▶ **Given problem A**:
Answer these questions from the U.S. v. Gil opinion excerpt:
(i) Which circuit judge wrote the opinion?
(ii) What is the case's citation?
(iii) What does the court do with the judgment?
▶ **Given problem B**:
Reproduce the U.S. v. Gil opinion excerpt word for word from "CourtU.S. Court of" to "brief), for Appellant.".

▶ **Selected passage**:
_ _ _ _ _

U.S. v. Gil

Decision Date17 July 2002
Docket NumberDocket No. 01-1489.
Citation297 F.3d 93
PartiesUNITED STATES of America, Appellee, v. John GIL, Defendant-Appellant.
CourtU.S. Court of Appeals — Second Circuit

Ioana Petrou, Assistant United States Attorney, Brooklyn, N.Y. (Alan Vinegrad, United States Attorney for the Eastern District of New York, David C. James, Catherine Youssef, Assistant United States Attorneys, on the brief), for Appellee.

Herald Price Fahringer, Lipsitz, Green, Fahringer, Roll, Salisbury & Cambria, LLP, New York City (Erica T. Dubno; Thomas F. Liotti, Law Offices of Thomas F. Liotti, on the brief), for Appellant.

Before OAKES, JACOBS, and CALABRESI, Circuit Judges.

JACOBS, Circuit Judge.

John Gil appeals the judgment of the United States District Court for the Eastern District of New York (Dearie, J.), convicting him, after a jury trial, on a variety of mail fraud counts arising out of his submission of inflated invoices on a contract for heating, ventilation and air conditioning work at offices of the New York City Off-Track Betting Corporation ("OTB").1

It was uncontested that Gil procured from his subcontractors false and inflated invoices, submitted them to OTB for payment, and received payment. The defense was that the inflated subcontractor invoices were authorized by a side agreement — negotiated at a meeting attended by Gil and his lawyer, with OTB's general counsel, and two OTB Directors of Facilities — and that the overpayments were intended to compensate Gil for work he performed outside of the contract, including Gil's drawing of plans that (under the contract) should have been prepared in advance by OTB employees or consultants.

Gil appeals chiefly on the ground that the government violated its duty under Brady v. Maryland, 373 U.S. 83, 83 S.Ct. 1194, 10 L.Ed.2d 215 (1963), to timely deliver to the defense an internal OTB memorandum. The internal OTB memorandum reflects an agreement by OTB officials to pay Gil in a manner that deviated from the written contract terms; confirms that Gil was doing extra-contractual work for OTB; and references a meeting in the office of OTB's general counsel that may or may not be the one at which Gil claims to have received authorization for the disputed billings.

We conclude that the internal OTB memorandum constituted Brady material that was suppressed by the government, and that Gil suffered prejudice as a result. We therefore vacate the judgment on all counts of conviction and remand for a new trial, should the government decide to reprosecute.

_ _ _ _ _

▶ **Raw records**:

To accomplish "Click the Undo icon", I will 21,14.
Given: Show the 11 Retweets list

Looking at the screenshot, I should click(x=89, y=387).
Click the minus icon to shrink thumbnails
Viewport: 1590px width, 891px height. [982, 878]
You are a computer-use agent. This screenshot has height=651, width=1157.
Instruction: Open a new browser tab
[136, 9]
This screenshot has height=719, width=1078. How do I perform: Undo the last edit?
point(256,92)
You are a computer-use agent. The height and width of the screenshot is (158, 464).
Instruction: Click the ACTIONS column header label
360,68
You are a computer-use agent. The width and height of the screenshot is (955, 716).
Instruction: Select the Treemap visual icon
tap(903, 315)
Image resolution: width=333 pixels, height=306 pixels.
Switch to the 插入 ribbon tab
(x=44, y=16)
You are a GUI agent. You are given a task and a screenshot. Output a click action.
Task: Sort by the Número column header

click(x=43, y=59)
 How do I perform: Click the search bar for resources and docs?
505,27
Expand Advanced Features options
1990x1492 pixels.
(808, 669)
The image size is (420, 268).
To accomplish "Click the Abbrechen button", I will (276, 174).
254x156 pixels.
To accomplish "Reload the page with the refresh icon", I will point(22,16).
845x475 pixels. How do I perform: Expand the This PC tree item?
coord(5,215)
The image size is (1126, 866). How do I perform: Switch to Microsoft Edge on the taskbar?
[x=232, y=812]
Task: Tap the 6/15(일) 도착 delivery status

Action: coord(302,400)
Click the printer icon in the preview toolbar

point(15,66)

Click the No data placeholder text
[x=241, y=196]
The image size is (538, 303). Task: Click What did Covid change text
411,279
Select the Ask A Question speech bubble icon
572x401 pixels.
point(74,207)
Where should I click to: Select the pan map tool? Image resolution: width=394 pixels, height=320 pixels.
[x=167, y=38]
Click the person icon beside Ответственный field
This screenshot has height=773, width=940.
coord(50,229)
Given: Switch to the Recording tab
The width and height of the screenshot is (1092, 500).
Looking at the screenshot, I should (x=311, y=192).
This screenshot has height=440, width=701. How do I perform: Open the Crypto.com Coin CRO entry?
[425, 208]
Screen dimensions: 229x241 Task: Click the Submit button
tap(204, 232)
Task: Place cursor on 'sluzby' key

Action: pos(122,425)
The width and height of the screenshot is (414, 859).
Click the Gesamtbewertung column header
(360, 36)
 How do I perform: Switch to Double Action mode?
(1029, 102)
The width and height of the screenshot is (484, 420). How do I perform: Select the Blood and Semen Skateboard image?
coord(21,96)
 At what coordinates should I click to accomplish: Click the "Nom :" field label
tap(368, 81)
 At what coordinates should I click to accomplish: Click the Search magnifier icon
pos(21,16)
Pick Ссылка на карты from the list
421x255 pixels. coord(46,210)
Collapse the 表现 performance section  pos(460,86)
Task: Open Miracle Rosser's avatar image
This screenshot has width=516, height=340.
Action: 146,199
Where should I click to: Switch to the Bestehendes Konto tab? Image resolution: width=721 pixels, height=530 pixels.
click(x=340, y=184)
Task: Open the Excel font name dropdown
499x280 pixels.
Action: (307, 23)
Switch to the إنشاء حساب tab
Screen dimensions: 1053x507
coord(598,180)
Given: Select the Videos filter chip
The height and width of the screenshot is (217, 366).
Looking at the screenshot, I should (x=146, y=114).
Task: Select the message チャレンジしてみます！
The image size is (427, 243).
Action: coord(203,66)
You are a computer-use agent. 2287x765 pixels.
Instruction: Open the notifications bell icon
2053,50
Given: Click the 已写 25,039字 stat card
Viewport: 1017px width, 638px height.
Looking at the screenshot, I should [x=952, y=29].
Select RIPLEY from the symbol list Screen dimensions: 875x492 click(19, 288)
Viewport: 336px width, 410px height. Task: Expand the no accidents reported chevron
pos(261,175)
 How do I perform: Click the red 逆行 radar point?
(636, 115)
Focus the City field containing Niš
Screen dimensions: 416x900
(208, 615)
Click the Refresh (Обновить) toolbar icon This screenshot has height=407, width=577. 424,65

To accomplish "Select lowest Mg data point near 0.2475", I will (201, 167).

_ _ _ _ _

▶ **Full response A**:
(i) Jacobs
(ii) 297 F.3d 93
(iii) It vacates the judgment on all counts of conviction and remands for a new trial, should the government decide to reprosecute.

▶ **Full response B**:
CourtU.S. Court of Appeals — Second Circuit

Ioana Petrou, Assistant United States Attorney, Brooklyn, N.Y. (Alan Vinegrad, United States Attorney for the Eastern District of New York, David C. James, Catherine Youssef, Assistant United States Attorneys, on the brief), for Appellee.

Herald Price Fahringer, Lipsitz, Green, Fahringer, Roll, Salisbury & Cambria, LLP, New York City (Erica T. Dubno; Thomas F. Liotti, Law Offices of Thomas F. Liotti, on the brief), for Appellant.